Please Note: This article refers to the May 2009 Federal Australian Budget. This is not the most recent budget.
On Tuesday, May 12, 2009 the Australian Federal Budget was handed down by the Australian Treasurer, Mr. Wayne Swan. Here is my summary of the key tax changes that will affect many owner operated businesses.
Small Business and General Business Tax Break
This is a good one.
But it only applies to a small business which is, broadly, a business that has a turnover of $2 million or less.
For these businesses, the 30% tax deduction with regard to the acquisition of eligible assets will be increased to a 50% tax deduction. That is, you get a full and immediate tax deduction for 50% of the cost of an asset that you purchase that is eligible for the concession. Further, the asset can now be acquired up to 31 December 2009. Previously, the asset had to be acquired by 30 June 2009. Note that the asset must be installed or ready for use by 31 December 2010.
If your turnover is greater than $2 million, there is no change.

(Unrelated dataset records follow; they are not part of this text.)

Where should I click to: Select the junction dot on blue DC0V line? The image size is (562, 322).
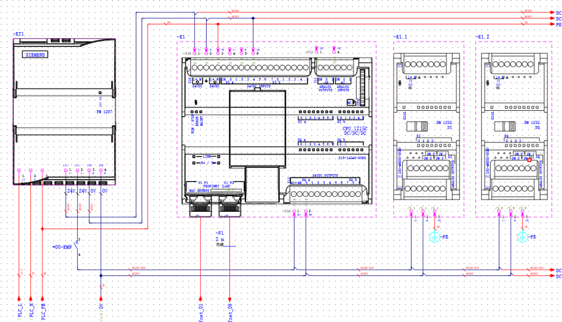[x=253, y=18]
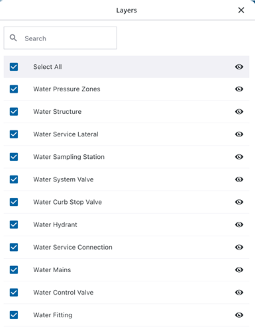Select the Water Mains layer label
This screenshot has height=335, width=255.
(x=52, y=270)
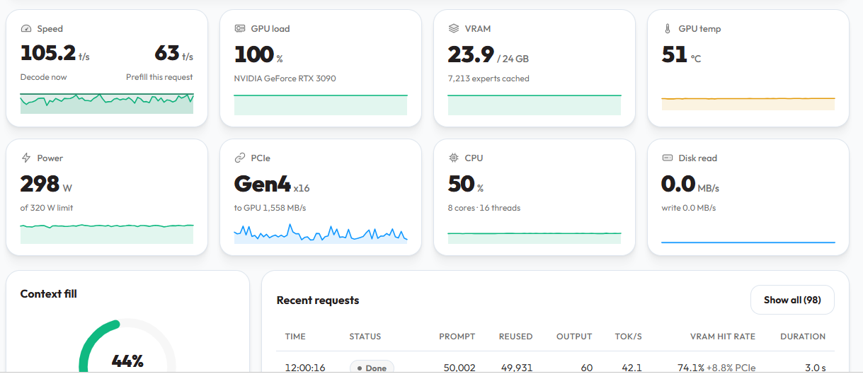Image resolution: width=863 pixels, height=374 pixels.
Task: Sort by the TOK/S column header
Action: tap(629, 337)
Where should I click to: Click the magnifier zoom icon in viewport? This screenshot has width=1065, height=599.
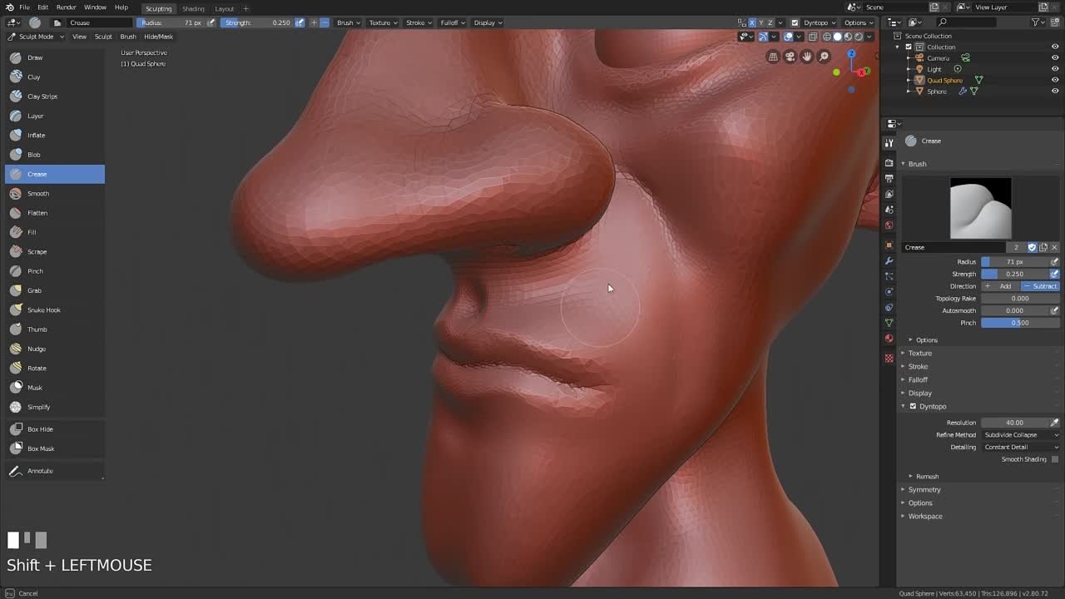pyautogui.click(x=823, y=57)
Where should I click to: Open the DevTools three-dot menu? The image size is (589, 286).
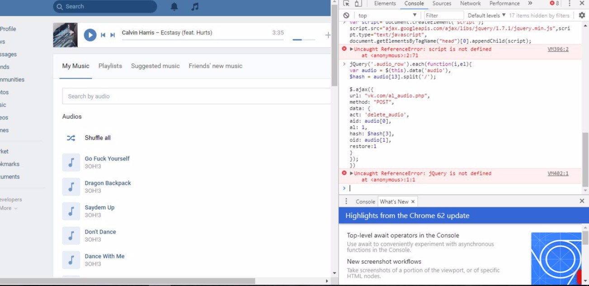[x=570, y=4]
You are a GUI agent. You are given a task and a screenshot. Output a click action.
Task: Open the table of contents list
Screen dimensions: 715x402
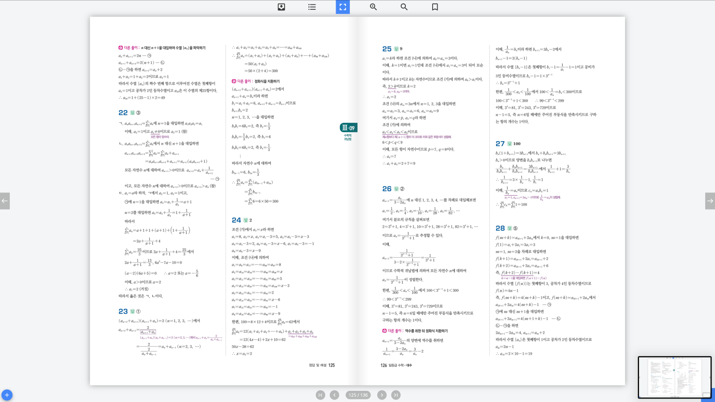pyautogui.click(x=312, y=7)

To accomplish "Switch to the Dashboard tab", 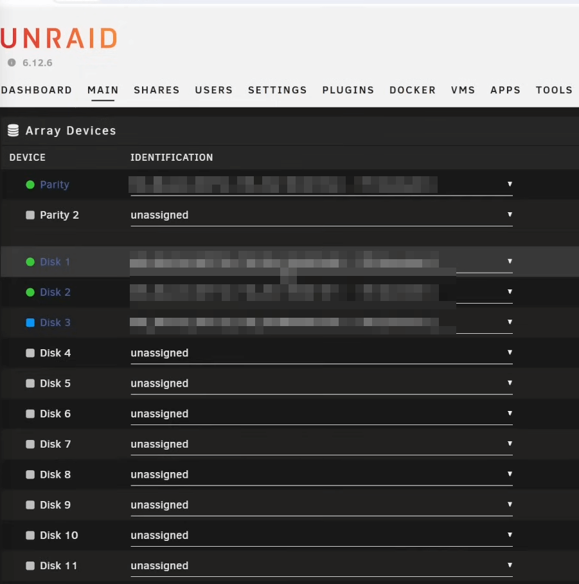I will point(36,90).
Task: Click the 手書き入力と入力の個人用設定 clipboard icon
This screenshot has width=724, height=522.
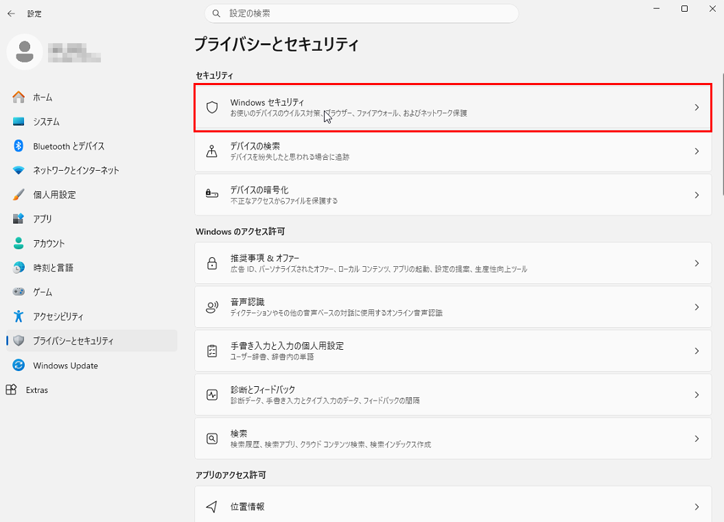Action: [212, 351]
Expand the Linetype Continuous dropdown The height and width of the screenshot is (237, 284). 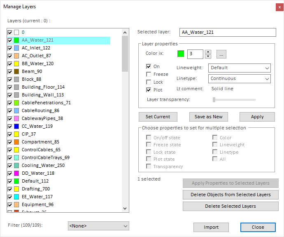pyautogui.click(x=239, y=78)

Reduced Superannuation Cap
This is a bad one.
First, some background. The previous government made some major changes to superannuation. One of the major changes was in relation to capping the level of superannuation contributions that can be made. A cap was placed on the amount of contributions that are “concessional” and “non-concessional”. Broadly, concessional contributions to a superannuation fund are deductible to person or business making the contribution and also taxable to the fund. Non-concessional contributions are not tax deductible for the contributor and are not taxable for the fund. The limits were $50,000 for concessional contributions and $150,000 for non-concessional contributions. There were also transitional arrangements for those aged 50 – 74. If the transitional arrangements applied, these people could have concessional contributions of $100,000.
In last night’s budget the concessional contribution levels were halved. So, for people that are not under the transitional arrangements, the concessional contribution amount will be capped at $25,000. The transitional cap amount will become $50,000. There is no change to the non-concessional contribution cap amount.
But note, this does not apply until the next financial year – that is from 1 July 2009. So, is there anything that you want to do in the current financial year with your superannuation strategy?
Use of assets owned by a private company.
This is a bad one.
There is a part of the Australian tax law called Division 7A. Very broadly, this is about taxing people that own private (not listed) companies where they are getting benefits from the private company. Typically, it applies to payments and loans to shareholders or their associates. The reach of these provisions is going to go even further.
These provisions are going to be extended to shareholders and their associates using real property and chattels that are owned by the private company (presumably for private use). The rules will apply where the shareholders or their associates don’t pay a market value rate for the use of the assets. If these provisions apply, the law will deem that a dividend has been paid to the shareholder.
These changes will apply from 1 July 2009. I can’t help wondering how these provisions are going to be policed by the ATO.
Research and Development Incentive
This is a good one.
Australia has had tax concessions in relation to research and development for many years. The existing regime will be repealed from 30 June 2010 and replaced with a new scheme.
From 1 July 2010 a research and development credit or offset will replace the existing system. If your business has a turnover of $20 million or less you will be able to obtain a 45% refundable tax credit. If your turnover is greater than $20 million, you can receive a 40% non-refundable tax credit.
The Australian government’s statement says that the 45 per cent R&D Tax Credit is equivalent to a 150 per cent tax concession. It doubles the base tax incentive for smaller firms, restoring support to the level that prevailed before 1996 – with the added advantage that companies can access the credit whether they are in tax profit or tax loss. Around 5,500 smaller firms will potentially be better off due to this, the government estimates.
A further piece of good news is that there will be no limit on the level of research and development expenditure that small companies can undertake and obtain the new tax concession. However, the definition of research and development that is used in the Australian taxation law will be “tightened” to ensure that the new concessions are not abused.